La persona más segura de la sala habla, opina con firmeza, no duda, cierra sus frases como si fueran conclusiones inevitables y entonces ocurre algo casi automático.
El resto de la mesa asume:
“Debe tener razón”… La seguridad tiene ese poder.
Pero un estudio que analizó más de 70,000 decisiones encontró algo incómodo: La confianza no siempre está conectada con la capacidad de decidir bien; algunas personas dudan incluso cuando tienen razón, otras están completamente convencidas… incluso cuando están equivocadas, y ahí aparece uno de los problemas silenciosos de muchas organizaciones.
Cuando las personas equivocadas son las más seguras, las decisiones colectivas empeoran, pero el riesgo crece todavía más cuando esa seguridad viene acompañada de poder, porque cuando alguien con poder está equivocado, rara vez se detiene ahí.

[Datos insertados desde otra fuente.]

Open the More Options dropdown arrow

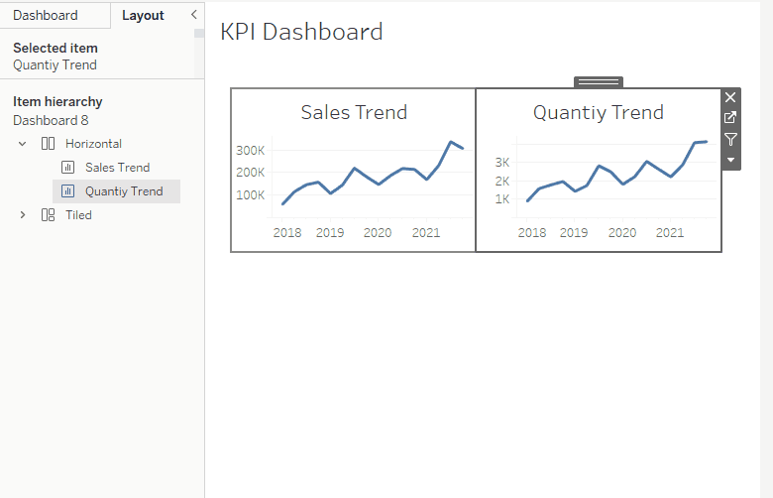730,160
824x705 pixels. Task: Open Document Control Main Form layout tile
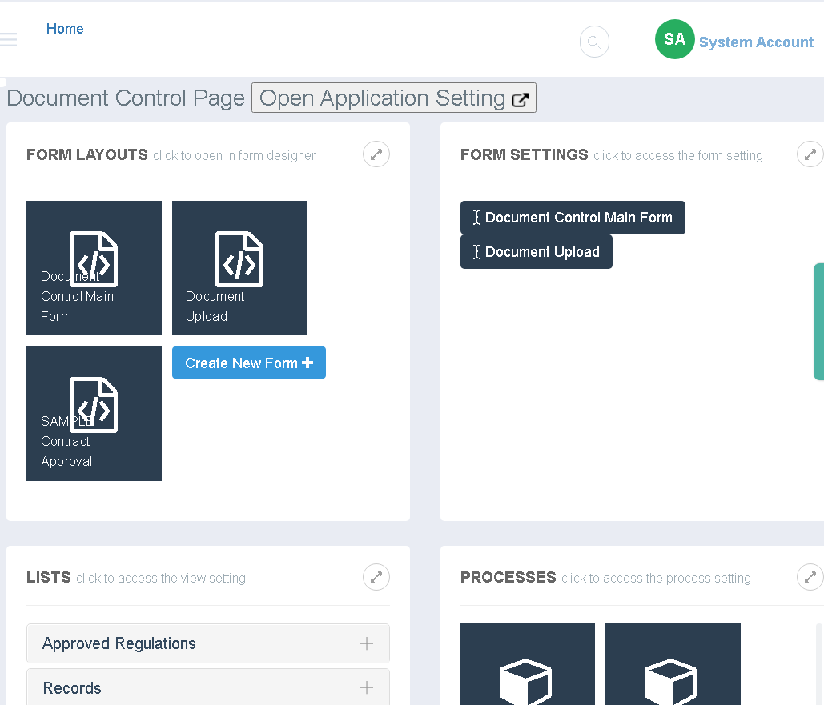(94, 268)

Con frecuencia ocurre lo contrario.
Utiliza su experiencia, su autoridad, su posición… para demostrar que tiene razón, no necesariamente por mala intención, muchas veces por algo profundamente humano: el deseo de no parecer equivocado y, en ese momento, la organización entra en terreno peligroso; las dudas empiezan a desaparecer, las voces más prudentes se vuelven silenciosas, las ideas contrarias dejan de aparecer y, poco a poco, la decisión deja de ser colectiva… Se vuelve la confirmación del poder.
Por eso los mejores decisores suelen tener algo diferente; no necesariamente hablan más fuerte, pero tienen algo mucho más raro: una comprensión muy clara de los límites de su propio conocimiento, saben cuándo avanzar y saben cuándo decir algo que en muchas empresas se considera casi una debilidad: “No estoy seguro.”
Curiosamente, esa humildad intelectual suele ser la antesala de las mejores decisiones, porque decidir bien no se trata de parecer seguro, se trata de entender cuándo realmente lo estás y, en un mundo cada vez más complejo, esa diferencia…
Vale más que cualquier discurso lleno de convicción.